* **Exercise requirements**
Starting at the beginning of the items and going on through the line with "Looking at the", rewrite those lines with "hamburger icon" replaced by "menu button" and everything else unchanged. Leave the pictures out.

* **Data extract**
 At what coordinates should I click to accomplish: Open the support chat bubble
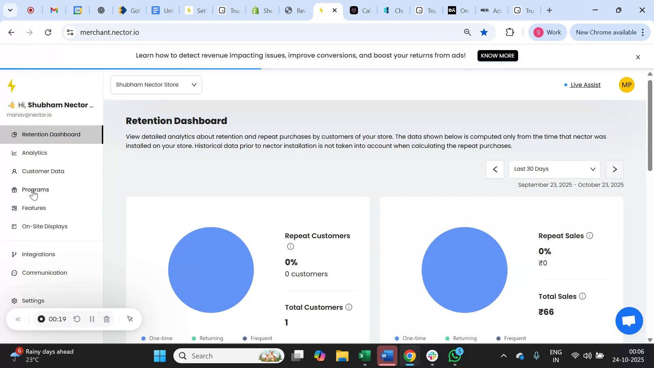(x=628, y=321)
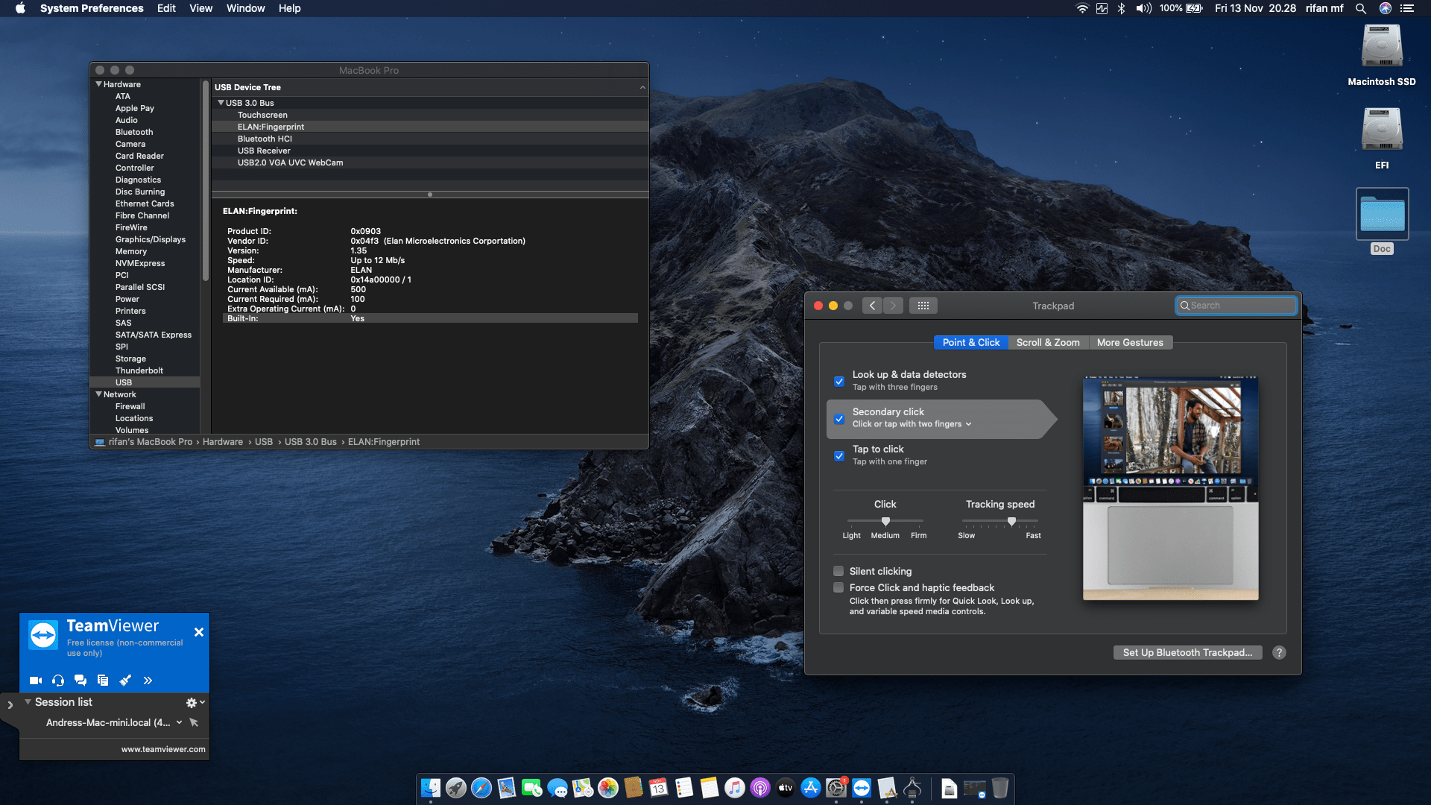Collapse the USB 3.0 Bus tree
The image size is (1431, 805).
[220, 102]
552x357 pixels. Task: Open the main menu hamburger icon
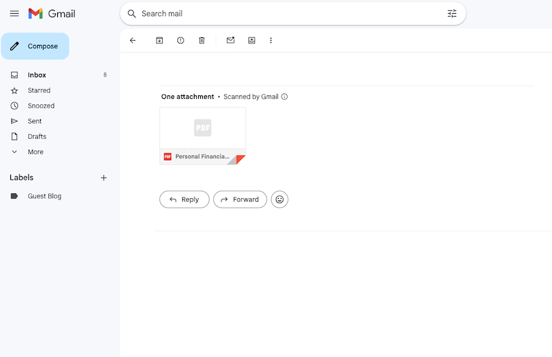click(x=14, y=14)
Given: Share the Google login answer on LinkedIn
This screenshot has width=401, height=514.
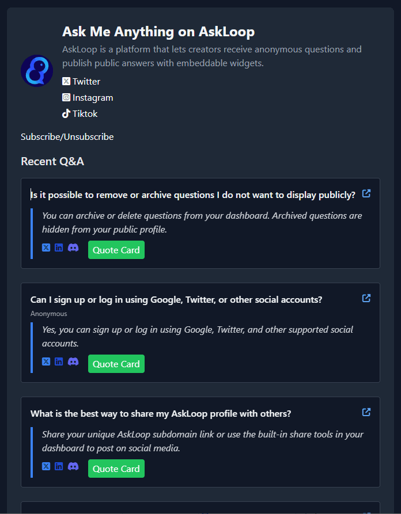Looking at the screenshot, I should tap(59, 361).
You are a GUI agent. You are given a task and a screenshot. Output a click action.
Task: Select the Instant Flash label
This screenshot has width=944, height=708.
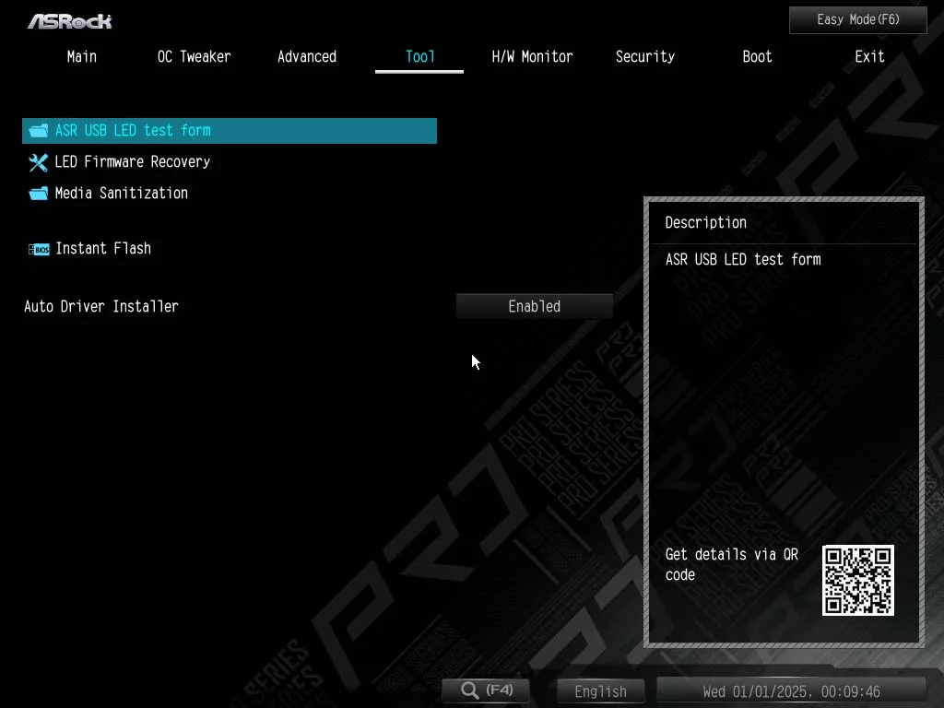(x=103, y=249)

* **Expected output**
 At what coordinates should I click to accomplish: Open the support chat bubble
(x=628, y=321)
Collapse the USB 3.0 Bus tree
The image size is (1431, 805).
[220, 102]
552x357 pixels. Task: Open the main menu menu button
click(x=14, y=14)
Given: Share the Google login answer on LinkedIn
This screenshot has width=401, height=514.
Looking at the screenshot, I should tap(59, 361).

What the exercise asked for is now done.